The nature of sharding is such that it's important to get this right the first time through. I'm going to go into more detail here, but the TL;DR is:

Extract a portion of your dataset (e.g. using mongodump --query) to a staging cluster (e.g. using mongorestore)
Point a sample workload at the staging cluster to emulate your production environment
Test one or more shard key combinations. Dump/reload as needed until you're satisfied with performance.

Now, lets dig in:

There are currently ~200 unique feedId values, but the distribution across each value is highly non-linear. On the low end, some feedId's may only see dozens of records per day. On the other hand, the top 5 feedId's make up ~75% of the dataset.

So one field that supports a good chunk of your queries has pretty low frequency. You are definitely likely to see hotspotting if you were just sharding on this field 1

Records also have a timestamp and queries will always be for a given date range. The timestamp field is more-or-less monotonic.

So another field that supports the majority of your queries, but also not great for sharding 2

Records also have a timestamp and queries will always be for a given date range. The timestamp field is more-or-less monotonic.

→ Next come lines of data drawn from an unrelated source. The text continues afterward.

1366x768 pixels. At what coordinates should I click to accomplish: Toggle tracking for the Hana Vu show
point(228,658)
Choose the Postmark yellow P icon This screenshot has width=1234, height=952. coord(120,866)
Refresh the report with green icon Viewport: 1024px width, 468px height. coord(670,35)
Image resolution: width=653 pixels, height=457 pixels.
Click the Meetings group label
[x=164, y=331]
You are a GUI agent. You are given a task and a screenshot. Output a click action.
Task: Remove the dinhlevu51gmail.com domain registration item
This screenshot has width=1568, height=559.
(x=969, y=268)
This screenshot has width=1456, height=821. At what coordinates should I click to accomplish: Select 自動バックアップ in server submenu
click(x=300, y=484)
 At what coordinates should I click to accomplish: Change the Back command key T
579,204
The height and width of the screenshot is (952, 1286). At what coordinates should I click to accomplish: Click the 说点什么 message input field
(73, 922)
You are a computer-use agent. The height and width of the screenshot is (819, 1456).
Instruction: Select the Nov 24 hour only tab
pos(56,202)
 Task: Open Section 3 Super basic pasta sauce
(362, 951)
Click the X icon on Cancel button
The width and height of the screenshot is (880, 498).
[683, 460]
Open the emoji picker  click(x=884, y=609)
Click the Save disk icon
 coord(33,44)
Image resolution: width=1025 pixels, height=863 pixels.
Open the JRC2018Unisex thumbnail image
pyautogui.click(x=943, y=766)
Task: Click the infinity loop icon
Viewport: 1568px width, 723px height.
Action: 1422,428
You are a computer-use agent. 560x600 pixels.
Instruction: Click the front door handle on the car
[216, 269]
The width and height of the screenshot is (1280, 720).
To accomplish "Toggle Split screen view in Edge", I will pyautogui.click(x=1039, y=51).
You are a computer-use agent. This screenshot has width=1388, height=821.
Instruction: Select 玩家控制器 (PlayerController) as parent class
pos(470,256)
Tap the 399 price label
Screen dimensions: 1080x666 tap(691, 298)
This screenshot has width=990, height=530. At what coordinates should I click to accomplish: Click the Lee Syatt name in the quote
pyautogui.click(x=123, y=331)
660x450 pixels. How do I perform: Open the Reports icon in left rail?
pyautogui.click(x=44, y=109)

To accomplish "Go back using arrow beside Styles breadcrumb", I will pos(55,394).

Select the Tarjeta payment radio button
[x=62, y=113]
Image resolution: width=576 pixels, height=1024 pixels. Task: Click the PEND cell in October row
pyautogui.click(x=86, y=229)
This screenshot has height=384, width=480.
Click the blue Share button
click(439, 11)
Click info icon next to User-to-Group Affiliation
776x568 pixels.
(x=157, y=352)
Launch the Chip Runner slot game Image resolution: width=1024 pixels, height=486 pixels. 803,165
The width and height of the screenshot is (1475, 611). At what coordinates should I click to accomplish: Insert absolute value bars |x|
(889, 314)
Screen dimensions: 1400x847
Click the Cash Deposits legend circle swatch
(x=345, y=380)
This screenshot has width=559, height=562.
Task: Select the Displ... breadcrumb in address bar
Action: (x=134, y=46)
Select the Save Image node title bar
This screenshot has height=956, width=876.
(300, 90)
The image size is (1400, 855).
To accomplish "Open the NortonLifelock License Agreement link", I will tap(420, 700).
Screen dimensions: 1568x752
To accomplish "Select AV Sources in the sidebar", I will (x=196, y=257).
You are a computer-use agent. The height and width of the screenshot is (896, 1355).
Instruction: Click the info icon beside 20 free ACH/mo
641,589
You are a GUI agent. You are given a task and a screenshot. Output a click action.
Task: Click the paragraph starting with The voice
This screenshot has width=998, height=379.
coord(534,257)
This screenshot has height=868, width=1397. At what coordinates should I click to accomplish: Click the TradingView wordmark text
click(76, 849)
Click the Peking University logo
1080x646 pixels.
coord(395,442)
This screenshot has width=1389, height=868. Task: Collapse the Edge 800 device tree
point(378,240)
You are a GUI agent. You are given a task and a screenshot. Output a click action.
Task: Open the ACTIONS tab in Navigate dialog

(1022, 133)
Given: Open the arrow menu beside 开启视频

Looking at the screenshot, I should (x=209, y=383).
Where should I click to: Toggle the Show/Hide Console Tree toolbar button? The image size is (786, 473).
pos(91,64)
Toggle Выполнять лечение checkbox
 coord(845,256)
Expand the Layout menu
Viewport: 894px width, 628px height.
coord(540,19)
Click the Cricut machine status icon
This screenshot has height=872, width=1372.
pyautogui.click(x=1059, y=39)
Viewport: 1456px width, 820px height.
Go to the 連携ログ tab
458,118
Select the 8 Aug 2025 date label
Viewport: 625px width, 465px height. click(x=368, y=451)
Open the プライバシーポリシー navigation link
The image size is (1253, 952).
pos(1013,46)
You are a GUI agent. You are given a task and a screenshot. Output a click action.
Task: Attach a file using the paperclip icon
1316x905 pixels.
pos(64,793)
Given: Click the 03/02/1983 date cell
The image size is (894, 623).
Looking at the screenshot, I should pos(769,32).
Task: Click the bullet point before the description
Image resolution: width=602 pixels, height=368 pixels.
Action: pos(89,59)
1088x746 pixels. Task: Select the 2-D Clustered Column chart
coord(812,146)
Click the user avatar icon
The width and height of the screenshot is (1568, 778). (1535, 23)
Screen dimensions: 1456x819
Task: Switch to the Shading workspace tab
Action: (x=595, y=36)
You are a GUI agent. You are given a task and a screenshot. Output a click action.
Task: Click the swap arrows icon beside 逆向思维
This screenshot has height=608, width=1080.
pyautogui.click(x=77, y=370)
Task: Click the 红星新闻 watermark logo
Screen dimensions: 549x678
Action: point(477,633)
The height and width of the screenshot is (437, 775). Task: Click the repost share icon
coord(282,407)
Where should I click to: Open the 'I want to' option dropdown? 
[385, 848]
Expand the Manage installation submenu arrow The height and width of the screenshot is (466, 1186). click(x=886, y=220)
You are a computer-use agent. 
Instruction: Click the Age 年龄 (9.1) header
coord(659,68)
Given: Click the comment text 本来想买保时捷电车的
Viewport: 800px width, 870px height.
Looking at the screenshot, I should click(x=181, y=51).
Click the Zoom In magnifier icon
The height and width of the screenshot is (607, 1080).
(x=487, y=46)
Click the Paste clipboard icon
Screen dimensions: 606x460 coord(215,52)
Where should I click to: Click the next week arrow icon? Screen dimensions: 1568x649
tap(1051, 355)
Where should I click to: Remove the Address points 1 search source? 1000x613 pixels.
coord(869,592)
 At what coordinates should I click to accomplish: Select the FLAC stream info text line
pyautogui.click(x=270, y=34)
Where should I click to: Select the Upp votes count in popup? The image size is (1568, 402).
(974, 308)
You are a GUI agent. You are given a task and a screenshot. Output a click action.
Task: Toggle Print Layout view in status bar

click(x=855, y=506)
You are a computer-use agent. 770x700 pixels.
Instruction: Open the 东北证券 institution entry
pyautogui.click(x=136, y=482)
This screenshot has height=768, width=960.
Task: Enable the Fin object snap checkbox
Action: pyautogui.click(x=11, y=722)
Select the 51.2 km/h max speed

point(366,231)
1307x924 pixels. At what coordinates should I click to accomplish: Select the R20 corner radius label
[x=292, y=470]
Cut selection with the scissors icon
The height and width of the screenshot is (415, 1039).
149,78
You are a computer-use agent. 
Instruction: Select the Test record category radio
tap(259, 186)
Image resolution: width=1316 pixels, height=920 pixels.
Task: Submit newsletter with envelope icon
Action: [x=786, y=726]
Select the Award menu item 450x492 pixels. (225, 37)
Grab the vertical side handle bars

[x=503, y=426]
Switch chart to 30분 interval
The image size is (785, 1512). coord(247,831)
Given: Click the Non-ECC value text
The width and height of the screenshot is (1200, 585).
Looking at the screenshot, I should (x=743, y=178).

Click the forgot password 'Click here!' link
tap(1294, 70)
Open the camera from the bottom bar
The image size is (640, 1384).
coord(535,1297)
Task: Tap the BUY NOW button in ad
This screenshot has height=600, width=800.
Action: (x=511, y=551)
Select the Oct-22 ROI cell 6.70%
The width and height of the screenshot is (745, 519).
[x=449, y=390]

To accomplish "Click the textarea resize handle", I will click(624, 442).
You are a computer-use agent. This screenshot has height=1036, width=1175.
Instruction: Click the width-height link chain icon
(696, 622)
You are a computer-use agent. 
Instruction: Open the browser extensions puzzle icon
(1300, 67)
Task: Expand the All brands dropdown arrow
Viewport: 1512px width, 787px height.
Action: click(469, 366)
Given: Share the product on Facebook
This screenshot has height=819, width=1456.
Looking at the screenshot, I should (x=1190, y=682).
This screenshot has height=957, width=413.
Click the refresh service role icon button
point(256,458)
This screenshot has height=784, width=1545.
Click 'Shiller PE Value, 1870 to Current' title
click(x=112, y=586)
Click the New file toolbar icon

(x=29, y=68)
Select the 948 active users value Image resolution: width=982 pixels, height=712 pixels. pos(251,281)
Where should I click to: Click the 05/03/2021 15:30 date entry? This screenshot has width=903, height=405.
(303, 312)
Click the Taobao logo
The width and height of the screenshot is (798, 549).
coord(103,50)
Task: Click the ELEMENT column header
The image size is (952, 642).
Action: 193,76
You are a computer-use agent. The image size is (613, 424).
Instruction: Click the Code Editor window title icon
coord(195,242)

This to me kind of implies that the primary field you're querying against is time based. For a given period of time give me the documents with the specified feedID. You're also going to get targeted queries, because you're querying on the shard key more often than not (e.g. either on a range of time, or a range of time + the feedId). 3

This also supports your idea for zoning:

As such, we're planning to use "tags" and/or "zones" to move older data to nodes with larger HDD's and use nodes with SSD's for the "hot" data.

With zoning, you can use any key in the shard key, as long as you include the entire prefix leading up to that key. So { feedId: 1, timestamp: 1 } would principally support zones on feedId and timestamp, which isn't quite what you are looking for. 4

Based on that alone, I would venture that { timestamp : 1, feedId : 1 } would be a good selection. What your testing would need to look into is whether adding a low-frequency field to a monotonically increasing field provides good chunk distribution.

Now, as far as hashing:

Would adding a "hashed" field to the key make it better/worse?

If you mean, your documents already have some hashed field, then you could definitely add that just for randomness. But if you're talking about a hashed shard key, then that's a different story. 5

Zones and hashed shard keys don't play together. The nature of the hashed shard key means that the chunk ranges (and therefore zones) represent the hashed shard key values. So even if you have two documents with values that are very near to each other, they are likely to end up on completely different chunks. So creating a zone on a range of hashed shard key values probably wont do what you want it to do. You could do something like using zones with hashed sharding to move the entire collection onto a subset of shards in the cluster, but that's not what you want to do. 6

Now there is one critical issue you might run into - you have a huge collection. Your choice of shard key might cause issues for the initial split where MongoDB attempts to divide your data into chunks. Please take a look at the following section in our documentation: Sharding an Existing Collection. There is a formula there for you to use to estimate the max collection size your shard key can support with the configured chunk size (64MB by default). I'm going to guess that you'll need to increase your chunk size to 128MB or possibly 256MB initially. This is only required for the initial sharding procedure. Afterwards you can reduce chunk size back to defaults and let MongoDB handle the rest.

Mind you, this is going to have a performance impact. You'll have chunks migrating across shards, plus the overhead for the actual chunk split. I would recommend you post to our Google Group for more specific guidance here.